* [Exercise brief]
Retype only what runs from the line that contains "Снять апартаменты комплекс" through the last line of the listing below, both lines included.

* [Supplied records]
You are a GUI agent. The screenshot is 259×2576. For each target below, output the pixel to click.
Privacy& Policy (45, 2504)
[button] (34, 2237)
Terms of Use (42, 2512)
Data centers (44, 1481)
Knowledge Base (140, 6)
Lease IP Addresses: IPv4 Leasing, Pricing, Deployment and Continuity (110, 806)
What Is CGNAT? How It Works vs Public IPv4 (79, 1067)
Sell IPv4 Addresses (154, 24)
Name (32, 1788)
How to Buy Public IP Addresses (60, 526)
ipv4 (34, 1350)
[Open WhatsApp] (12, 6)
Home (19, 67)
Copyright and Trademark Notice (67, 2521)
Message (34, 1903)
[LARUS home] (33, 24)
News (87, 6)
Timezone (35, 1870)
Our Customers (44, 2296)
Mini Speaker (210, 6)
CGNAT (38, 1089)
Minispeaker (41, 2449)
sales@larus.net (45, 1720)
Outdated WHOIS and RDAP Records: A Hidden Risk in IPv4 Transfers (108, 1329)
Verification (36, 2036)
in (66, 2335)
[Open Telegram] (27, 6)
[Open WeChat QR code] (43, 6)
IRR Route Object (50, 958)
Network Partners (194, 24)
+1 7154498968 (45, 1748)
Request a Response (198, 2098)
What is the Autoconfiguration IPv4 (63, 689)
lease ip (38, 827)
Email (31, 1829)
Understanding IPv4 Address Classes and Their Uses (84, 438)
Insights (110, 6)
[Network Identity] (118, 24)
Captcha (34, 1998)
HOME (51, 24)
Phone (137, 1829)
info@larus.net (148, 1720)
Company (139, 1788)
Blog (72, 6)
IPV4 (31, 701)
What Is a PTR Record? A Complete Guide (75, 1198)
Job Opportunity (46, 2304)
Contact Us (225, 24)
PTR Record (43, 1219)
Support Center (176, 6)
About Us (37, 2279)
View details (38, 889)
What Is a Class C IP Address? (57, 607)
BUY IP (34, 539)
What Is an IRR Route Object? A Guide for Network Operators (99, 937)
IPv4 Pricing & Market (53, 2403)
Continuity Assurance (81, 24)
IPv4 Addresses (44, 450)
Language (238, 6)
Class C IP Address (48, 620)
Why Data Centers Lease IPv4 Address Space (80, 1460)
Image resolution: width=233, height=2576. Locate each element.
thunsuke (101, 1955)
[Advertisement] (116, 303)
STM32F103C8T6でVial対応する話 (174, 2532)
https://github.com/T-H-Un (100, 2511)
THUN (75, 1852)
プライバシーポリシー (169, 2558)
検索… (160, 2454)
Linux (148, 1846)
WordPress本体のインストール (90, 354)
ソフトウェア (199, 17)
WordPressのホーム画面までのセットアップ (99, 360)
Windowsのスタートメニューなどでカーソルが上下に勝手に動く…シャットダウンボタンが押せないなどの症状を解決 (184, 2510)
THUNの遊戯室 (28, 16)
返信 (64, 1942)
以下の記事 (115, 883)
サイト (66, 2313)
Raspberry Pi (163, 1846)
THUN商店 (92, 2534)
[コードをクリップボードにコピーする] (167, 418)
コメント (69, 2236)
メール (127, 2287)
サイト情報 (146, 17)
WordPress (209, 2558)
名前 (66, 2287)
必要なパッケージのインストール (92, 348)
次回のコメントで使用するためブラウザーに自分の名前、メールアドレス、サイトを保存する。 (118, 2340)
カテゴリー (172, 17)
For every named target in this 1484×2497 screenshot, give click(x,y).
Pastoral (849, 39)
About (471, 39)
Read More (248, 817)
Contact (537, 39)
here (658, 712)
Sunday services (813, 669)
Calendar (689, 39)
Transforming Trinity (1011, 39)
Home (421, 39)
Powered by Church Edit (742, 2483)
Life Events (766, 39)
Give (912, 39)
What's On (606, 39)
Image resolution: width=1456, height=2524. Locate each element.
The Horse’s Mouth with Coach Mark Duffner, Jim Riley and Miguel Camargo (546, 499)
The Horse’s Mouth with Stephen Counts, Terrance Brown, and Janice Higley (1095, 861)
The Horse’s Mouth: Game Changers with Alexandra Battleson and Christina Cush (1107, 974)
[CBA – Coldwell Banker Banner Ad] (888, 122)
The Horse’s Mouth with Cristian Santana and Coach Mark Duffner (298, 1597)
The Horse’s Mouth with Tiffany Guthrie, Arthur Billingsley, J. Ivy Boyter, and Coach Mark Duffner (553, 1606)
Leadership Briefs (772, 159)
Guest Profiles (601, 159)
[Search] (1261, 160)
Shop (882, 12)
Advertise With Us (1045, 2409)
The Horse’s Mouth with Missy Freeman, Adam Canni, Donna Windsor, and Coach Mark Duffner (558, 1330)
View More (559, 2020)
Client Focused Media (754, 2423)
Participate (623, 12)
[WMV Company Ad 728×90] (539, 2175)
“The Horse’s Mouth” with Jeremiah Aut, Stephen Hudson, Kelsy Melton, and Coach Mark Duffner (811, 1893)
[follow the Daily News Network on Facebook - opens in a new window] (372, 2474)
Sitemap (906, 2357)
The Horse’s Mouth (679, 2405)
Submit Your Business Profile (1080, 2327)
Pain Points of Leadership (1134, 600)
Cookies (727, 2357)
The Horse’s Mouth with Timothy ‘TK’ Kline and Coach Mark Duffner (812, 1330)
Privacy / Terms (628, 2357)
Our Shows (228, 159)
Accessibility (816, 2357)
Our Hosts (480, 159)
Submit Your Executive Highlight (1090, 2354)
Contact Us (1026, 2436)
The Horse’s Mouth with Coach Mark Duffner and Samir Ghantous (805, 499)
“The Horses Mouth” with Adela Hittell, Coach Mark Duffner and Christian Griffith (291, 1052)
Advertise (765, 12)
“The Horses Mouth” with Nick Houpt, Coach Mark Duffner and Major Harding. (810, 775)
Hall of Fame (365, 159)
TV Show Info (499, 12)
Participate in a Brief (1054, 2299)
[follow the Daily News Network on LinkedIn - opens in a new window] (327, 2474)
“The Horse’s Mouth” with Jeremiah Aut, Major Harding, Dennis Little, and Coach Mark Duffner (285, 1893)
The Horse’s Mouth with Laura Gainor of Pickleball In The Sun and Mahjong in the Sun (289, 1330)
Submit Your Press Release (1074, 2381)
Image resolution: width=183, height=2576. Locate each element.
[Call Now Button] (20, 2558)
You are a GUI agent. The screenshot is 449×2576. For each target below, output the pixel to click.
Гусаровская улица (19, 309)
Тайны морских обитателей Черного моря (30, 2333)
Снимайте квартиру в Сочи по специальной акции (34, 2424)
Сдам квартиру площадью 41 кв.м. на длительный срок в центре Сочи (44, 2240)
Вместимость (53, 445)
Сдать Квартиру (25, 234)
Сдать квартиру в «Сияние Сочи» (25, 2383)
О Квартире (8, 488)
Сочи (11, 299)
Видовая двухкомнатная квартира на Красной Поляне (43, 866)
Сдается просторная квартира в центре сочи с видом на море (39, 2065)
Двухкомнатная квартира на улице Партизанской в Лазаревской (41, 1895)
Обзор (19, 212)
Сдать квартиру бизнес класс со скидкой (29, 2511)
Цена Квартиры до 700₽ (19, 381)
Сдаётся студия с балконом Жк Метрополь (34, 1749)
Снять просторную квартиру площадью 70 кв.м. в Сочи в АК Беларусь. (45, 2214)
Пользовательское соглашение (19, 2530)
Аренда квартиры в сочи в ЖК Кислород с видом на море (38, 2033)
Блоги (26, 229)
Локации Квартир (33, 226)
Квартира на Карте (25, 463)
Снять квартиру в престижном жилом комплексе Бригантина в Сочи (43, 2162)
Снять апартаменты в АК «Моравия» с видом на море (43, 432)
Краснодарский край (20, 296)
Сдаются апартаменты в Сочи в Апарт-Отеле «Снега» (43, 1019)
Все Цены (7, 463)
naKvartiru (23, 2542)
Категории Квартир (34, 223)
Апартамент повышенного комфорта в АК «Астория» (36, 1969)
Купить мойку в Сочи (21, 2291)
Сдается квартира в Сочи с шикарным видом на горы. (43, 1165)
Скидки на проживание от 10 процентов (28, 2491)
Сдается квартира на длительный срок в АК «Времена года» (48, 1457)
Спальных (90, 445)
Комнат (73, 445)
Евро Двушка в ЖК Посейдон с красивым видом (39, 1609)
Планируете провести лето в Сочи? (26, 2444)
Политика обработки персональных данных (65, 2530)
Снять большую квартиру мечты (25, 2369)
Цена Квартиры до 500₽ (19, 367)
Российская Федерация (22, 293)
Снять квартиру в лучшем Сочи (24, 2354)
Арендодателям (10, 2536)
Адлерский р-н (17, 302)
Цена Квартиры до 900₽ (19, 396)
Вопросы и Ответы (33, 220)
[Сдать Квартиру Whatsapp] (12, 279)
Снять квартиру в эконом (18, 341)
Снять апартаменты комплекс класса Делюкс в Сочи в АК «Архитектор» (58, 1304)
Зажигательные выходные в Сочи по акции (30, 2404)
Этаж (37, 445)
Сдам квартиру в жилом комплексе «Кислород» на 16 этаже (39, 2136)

* [Response below]
Снять апартаменты комплекс класса Делюкс в Сочи в АК «Архитектор» (58, 1304)
Зажигательные выходные в Сочи по акции (30, 2404)
Этаж (37, 445)
Сдам квартиру в жилом комплексе «Кислород» на 16 этаже (39, 2136)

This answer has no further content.